Please describe the system on which you are running

  • Operating system/version: docker Ubuntu 22.04.4 LTS
  • Computer hardware: irrelevant
  • Network type: irrelevant

Details of the problem

The spawn method gives error when you have several nodes. If it is done within the same node it works perfectly.
It is interesting because communications between the nodes do take place even if the error occurs.

Code spawn.c

#include <mpi.h>
#include <stdio.h>

int main(int argc, char *argv[]) {
    MPI_Init(&argc, &argv); 

    MPI_Comm parentcomm, intercomm, intracomm;
    int rank, size, len;
    char proc_name[MPI_MAX_PROCESSOR_NAME];

    MPI_Comm_rank(MPI_COMM_WORLD, &rank);
    MPI_Comm_size(MPI_COMM_WORLD, &size);
    MPI_Get_processor_name(proc_name, &len);

    MPI_Comm_get_parent(&parentcomm); 
    if (parentcomm == MPI_COMM_NULL) {
        printf("Parent from %s: rank %d out of %d\n", proc_name, rank, size);
        
        for (int i = 0; i < 2; i++)

▶ [Exercise directions]:
Please answer these questions about the MPI spawn post above.
1. Which operating system and version does the post list?
2. According to the post, when does the spawn method work perfectly?
3. What file name is given for the code?

▶ [Collected data]:
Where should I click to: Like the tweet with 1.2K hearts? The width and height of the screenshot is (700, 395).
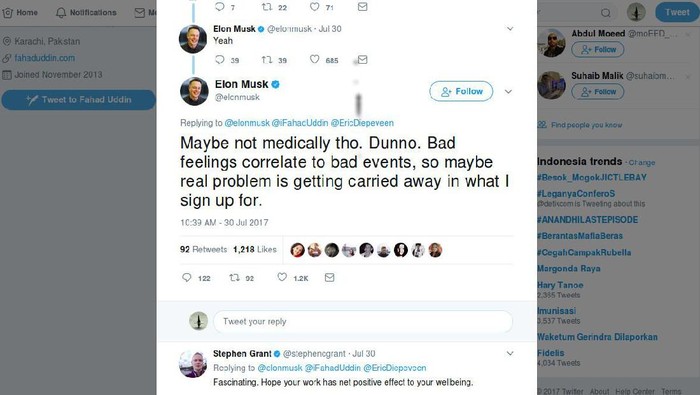coord(282,277)
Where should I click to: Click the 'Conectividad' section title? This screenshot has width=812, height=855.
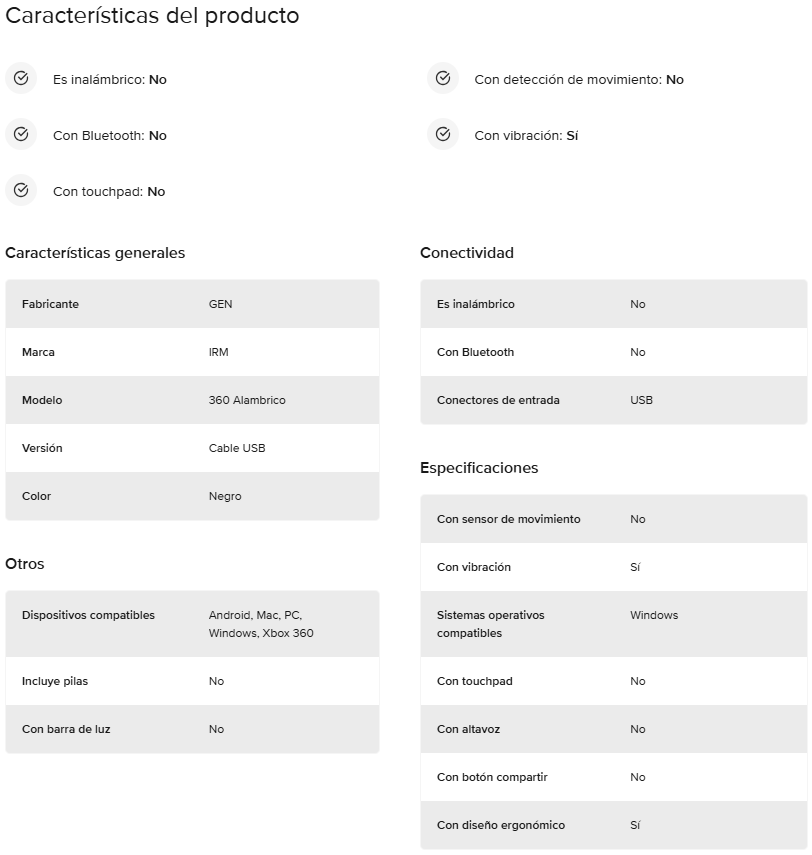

▶ [Full response]:
1. Docker Ubuntu 22.04.4 LTS
2. When it is done within the same node
3. spawn.c